Work request: Within the material below, count each line holding the string "area" and return the total alone.

Record excerpts:
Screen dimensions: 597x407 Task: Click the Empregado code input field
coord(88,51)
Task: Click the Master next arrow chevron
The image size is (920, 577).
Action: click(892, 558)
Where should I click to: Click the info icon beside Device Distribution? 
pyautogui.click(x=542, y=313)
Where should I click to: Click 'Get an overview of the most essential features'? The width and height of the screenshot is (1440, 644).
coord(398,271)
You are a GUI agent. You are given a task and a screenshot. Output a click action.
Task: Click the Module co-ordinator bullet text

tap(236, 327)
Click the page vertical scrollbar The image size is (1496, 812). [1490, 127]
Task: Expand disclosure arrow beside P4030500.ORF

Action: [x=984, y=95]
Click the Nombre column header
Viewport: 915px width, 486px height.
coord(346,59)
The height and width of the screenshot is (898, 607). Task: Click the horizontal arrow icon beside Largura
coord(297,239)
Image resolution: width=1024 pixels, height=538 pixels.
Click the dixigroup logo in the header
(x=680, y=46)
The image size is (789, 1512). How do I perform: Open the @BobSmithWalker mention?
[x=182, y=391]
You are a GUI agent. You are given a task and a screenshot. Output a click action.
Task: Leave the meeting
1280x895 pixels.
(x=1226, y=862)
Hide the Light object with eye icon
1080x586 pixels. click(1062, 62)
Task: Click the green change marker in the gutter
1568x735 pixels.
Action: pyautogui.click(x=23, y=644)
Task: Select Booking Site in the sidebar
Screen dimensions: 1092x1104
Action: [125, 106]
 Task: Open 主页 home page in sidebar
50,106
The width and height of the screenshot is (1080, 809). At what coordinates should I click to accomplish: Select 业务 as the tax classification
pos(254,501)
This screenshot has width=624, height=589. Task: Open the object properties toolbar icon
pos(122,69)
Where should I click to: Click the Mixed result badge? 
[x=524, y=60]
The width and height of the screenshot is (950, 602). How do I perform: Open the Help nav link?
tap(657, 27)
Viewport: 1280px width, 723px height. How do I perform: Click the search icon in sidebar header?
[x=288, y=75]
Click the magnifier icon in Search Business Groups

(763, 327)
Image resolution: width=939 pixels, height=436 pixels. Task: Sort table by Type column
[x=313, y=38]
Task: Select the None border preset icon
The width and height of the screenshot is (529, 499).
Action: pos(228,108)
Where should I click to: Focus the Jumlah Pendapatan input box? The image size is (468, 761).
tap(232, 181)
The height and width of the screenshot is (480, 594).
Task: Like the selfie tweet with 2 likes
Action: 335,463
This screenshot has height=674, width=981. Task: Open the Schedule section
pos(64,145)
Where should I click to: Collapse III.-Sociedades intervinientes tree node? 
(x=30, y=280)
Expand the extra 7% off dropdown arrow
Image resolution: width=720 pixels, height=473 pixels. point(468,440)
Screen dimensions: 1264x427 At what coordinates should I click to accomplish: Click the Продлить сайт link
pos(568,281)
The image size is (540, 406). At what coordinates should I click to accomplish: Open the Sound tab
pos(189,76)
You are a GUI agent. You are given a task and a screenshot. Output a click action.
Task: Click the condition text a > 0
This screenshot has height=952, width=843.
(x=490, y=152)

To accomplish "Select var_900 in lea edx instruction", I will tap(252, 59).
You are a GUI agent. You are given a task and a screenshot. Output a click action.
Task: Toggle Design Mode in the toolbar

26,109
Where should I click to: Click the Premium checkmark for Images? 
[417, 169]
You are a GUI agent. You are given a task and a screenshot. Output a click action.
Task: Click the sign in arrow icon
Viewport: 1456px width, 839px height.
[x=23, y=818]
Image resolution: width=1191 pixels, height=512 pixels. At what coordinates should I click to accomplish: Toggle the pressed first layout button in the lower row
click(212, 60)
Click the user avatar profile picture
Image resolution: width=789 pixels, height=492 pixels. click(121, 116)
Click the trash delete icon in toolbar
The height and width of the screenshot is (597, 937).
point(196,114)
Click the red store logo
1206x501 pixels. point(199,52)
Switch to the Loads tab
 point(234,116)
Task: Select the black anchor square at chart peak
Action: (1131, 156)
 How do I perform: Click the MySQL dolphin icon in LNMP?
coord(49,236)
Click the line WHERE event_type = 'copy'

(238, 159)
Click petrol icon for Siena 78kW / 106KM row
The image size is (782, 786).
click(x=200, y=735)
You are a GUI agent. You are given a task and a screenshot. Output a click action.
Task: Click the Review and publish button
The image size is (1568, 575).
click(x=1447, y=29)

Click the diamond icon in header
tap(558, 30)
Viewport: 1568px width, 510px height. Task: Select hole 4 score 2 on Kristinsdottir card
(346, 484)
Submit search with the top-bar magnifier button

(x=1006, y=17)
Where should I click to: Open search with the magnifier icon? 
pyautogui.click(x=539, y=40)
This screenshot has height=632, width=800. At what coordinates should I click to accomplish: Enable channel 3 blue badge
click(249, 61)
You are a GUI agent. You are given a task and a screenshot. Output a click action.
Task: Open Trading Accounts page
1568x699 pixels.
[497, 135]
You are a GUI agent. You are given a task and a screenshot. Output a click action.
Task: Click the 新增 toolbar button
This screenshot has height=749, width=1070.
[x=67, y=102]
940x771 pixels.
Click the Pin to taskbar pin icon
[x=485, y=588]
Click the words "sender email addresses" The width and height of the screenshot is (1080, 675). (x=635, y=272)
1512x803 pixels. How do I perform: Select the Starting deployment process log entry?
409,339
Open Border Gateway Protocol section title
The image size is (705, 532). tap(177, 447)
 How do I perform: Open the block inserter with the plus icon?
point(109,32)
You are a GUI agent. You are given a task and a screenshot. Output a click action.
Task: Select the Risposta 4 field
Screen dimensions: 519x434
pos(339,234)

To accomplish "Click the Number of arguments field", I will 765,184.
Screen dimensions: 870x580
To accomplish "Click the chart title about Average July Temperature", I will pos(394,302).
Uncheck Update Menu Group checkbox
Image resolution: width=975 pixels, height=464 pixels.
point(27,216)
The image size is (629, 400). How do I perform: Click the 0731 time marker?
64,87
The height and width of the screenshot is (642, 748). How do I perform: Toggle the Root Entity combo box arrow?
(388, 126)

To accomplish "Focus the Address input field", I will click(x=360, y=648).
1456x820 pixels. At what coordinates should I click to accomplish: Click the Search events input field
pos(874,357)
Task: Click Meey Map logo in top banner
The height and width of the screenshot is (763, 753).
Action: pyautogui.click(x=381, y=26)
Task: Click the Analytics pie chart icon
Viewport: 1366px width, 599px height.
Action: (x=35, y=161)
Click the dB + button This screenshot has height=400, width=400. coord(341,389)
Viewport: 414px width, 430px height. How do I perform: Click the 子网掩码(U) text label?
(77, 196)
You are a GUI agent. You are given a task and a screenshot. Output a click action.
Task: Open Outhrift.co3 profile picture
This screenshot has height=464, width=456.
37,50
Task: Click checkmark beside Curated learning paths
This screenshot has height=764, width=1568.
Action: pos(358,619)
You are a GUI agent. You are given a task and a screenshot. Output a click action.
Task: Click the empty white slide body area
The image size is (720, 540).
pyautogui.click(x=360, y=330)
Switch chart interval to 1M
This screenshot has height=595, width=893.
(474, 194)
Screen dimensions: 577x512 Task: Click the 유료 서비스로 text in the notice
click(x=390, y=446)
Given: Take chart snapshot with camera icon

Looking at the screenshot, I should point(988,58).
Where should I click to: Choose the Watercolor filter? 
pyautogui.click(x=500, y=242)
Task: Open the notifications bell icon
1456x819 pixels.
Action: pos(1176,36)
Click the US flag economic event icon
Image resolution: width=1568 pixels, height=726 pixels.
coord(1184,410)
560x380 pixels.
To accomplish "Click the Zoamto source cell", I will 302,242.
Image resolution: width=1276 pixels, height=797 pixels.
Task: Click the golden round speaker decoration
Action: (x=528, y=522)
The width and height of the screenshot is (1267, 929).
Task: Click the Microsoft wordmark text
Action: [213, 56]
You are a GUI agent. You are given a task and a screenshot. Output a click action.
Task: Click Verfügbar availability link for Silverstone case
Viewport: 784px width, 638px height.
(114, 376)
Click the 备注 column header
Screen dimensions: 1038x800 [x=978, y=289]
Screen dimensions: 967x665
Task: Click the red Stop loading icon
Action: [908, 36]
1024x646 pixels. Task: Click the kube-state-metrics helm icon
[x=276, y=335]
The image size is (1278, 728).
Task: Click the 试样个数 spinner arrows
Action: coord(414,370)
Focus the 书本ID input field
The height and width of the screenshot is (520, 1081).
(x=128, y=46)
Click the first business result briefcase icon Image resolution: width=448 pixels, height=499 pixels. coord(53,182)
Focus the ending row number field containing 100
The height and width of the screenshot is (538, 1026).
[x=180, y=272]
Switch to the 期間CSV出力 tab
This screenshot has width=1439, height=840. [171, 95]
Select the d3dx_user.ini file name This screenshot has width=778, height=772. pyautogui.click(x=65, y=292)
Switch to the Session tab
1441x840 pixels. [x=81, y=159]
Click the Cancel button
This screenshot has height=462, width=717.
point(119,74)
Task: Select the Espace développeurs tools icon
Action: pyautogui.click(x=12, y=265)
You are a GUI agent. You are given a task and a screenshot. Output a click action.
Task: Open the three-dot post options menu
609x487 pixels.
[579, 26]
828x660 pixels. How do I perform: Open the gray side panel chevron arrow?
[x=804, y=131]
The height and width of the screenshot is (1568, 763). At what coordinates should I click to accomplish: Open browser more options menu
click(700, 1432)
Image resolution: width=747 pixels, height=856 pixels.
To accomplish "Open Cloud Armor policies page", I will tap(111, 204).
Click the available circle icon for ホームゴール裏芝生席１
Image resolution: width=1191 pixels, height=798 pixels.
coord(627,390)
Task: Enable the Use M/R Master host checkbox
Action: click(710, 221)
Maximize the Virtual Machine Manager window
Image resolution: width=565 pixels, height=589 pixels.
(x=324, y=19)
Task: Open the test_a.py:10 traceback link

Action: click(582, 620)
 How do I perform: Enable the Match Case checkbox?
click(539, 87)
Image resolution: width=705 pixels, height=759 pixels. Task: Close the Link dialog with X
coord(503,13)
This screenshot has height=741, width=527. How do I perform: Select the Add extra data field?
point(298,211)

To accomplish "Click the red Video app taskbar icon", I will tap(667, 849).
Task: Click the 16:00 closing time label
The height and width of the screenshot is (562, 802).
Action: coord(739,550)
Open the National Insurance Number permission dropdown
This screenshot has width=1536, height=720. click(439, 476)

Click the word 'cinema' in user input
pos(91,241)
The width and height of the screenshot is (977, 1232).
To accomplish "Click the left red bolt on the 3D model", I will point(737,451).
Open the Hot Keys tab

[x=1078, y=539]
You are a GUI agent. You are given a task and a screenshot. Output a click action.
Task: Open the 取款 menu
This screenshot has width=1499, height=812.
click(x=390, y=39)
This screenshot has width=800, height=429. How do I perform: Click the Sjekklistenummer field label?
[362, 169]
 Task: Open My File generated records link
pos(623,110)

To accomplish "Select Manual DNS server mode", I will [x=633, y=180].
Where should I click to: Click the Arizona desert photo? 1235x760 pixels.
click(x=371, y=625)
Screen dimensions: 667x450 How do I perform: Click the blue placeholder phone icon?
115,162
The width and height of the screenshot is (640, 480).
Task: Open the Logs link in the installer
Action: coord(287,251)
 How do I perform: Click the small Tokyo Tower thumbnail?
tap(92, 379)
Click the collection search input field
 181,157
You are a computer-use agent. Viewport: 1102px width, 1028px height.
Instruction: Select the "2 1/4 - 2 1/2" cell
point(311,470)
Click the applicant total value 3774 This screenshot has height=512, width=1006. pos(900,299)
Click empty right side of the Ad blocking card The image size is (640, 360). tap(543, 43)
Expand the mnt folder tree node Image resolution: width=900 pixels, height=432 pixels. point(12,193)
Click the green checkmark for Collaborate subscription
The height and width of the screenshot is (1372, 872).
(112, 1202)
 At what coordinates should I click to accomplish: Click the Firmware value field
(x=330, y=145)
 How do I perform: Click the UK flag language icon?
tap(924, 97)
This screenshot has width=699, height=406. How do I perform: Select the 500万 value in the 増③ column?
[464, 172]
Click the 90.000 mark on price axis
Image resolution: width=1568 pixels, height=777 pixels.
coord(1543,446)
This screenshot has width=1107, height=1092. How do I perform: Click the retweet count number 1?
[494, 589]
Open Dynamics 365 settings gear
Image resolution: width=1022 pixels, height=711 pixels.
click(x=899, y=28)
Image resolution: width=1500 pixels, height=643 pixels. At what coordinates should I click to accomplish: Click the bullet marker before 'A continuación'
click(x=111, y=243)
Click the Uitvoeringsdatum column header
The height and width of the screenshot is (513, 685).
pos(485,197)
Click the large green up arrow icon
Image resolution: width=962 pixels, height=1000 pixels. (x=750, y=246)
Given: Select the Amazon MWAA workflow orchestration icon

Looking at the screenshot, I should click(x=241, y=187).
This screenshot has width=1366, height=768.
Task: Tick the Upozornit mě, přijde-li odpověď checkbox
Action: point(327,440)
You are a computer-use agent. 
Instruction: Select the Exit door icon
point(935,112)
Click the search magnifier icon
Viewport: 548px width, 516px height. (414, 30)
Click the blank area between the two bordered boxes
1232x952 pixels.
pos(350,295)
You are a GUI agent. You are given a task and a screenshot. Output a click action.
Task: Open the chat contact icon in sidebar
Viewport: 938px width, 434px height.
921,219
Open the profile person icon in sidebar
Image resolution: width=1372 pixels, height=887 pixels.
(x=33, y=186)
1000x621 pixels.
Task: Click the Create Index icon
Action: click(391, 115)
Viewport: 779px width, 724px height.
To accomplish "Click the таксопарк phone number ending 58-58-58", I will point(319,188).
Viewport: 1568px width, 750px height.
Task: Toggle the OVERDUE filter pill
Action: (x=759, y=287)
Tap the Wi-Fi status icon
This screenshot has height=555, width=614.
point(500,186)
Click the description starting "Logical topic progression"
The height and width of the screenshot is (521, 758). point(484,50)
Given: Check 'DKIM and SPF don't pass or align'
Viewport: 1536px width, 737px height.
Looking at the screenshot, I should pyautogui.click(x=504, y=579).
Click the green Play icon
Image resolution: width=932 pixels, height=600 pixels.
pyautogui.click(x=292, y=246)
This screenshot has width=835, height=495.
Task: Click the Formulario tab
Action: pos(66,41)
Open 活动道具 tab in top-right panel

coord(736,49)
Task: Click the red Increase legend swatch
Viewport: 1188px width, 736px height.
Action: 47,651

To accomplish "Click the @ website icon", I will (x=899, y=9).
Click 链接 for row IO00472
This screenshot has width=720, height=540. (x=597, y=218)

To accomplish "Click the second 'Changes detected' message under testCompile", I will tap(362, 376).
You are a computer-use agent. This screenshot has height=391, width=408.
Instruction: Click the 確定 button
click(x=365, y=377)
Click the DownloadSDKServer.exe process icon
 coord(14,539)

Answer section: 2